• _Records shown_:
○ ○ ○ ○ ○ ○ ○

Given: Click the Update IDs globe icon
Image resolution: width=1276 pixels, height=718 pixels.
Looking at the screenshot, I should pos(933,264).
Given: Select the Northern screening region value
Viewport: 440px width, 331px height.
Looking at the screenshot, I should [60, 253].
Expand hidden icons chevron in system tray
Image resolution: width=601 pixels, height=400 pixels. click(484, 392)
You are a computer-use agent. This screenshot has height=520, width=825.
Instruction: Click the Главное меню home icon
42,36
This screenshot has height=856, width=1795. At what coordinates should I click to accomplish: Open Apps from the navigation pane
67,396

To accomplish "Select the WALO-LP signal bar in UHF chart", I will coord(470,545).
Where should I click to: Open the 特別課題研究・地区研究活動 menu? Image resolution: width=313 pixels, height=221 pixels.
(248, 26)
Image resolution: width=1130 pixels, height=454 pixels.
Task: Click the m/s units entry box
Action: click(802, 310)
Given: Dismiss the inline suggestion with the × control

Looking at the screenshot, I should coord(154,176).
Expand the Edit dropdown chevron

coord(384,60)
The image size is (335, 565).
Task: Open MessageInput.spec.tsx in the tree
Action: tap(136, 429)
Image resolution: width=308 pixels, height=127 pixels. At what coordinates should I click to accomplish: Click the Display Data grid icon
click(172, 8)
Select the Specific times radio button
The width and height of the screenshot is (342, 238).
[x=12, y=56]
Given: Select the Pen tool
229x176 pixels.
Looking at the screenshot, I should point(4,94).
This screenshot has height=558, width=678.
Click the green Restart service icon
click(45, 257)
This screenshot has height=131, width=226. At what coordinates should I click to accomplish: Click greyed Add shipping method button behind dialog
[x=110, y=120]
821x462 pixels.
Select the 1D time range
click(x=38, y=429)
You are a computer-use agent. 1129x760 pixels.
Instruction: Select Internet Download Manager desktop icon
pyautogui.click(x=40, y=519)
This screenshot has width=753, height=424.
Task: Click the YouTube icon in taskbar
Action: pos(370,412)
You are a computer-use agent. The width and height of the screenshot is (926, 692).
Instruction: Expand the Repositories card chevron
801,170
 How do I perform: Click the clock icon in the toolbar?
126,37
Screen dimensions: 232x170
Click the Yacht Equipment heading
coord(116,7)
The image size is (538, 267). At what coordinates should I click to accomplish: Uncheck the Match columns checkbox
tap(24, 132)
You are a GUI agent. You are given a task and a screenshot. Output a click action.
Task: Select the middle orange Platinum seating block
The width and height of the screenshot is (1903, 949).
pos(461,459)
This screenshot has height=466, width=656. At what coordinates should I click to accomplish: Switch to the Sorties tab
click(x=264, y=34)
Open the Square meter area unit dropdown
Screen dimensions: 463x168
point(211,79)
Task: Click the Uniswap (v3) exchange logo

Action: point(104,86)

○ ○ ○ ○ ○ ○ ○

• _Exercise_:
Rewrite all the records above, putting "desktop assistant" wherever "computer-use agent" appears and leaving everything else unchanged.

• _The reply_:
Given: Click the Update IDs globe icon
Image resolution: width=1276 pixels, height=718 pixels.
Looking at the screenshot, I should pos(933,264).
Given: Select the Northern screening region value
Viewport: 440px width, 331px height.
Looking at the screenshot, I should [60, 253].
Expand hidden icons chevron in system tray
Image resolution: width=601 pixels, height=400 pixels. click(484, 392)
You are a desktop assistant. This screenshot has height=520, width=825.
Instruction: Click the Главное меню home icon
42,36
This screenshot has height=856, width=1795. At what coordinates should I click to accomplish: Open Apps from the navigation pane
67,396

To accomplish "Select the WALO-LP signal bar in UHF chart", I will coord(470,545).
Where should I click to: Open the 特別課題研究・地区研究活動 menu? Image resolution: width=313 pixels, height=221 pixels.
(248, 26)
Image resolution: width=1130 pixels, height=454 pixels.
Task: Click the m/s units entry box
Action: click(802, 310)
Given: Dismiss the inline suggestion with the × control

Looking at the screenshot, I should coord(154,176).
Expand the Edit dropdown chevron

coord(384,60)
The image size is (335, 565).
Task: Open MessageInput.spec.tsx in the tree
Action: tap(136, 429)
Image resolution: width=308 pixels, height=127 pixels. At what coordinates should I click to accomplish: Click the Display Data grid icon
click(172, 8)
Select the Specific times radio button
The width and height of the screenshot is (342, 238).
[x=12, y=56]
Given: Select the Pen tool
229x176 pixels.
Looking at the screenshot, I should point(4,94).
This screenshot has height=558, width=678.
Click the green Restart service icon
click(45, 257)
This screenshot has height=131, width=226. At what coordinates should I click to accomplish: Click greyed Add shipping method button behind dialog
[x=110, y=120]
821x462 pixels.
Select the 1D time range
click(x=38, y=429)
You are a desktop assistant. 1129x760 pixels.
Instruction: Select Internet Download Manager desktop icon
pyautogui.click(x=40, y=519)
This screenshot has width=753, height=424.
Task: Click the YouTube icon in taskbar
Action: pos(370,412)
You are a desktop assistant. The width and height of the screenshot is (926, 692).
Instruction: Expand the Repositories card chevron
801,170
 How do I perform: Click the clock icon in the toolbar?
126,37
Screen dimensions: 232x170
Click the Yacht Equipment heading
coord(116,7)
The image size is (538, 267). At what coordinates should I click to accomplish: Uncheck the Match columns checkbox
tap(24, 132)
You are a GUI agent. You are given a task and a screenshot. Output a click action.
Task: Select the middle orange Platinum seating block
The width and height of the screenshot is (1903, 949).
pos(461,459)
This screenshot has height=466, width=656. At what coordinates should I click to accomplish: Switch to the Sorties tab
click(x=264, y=34)
Open the Square meter area unit dropdown
Screen dimensions: 463x168
point(211,79)
Task: Click the Uniswap (v3) exchange logo

Action: point(104,86)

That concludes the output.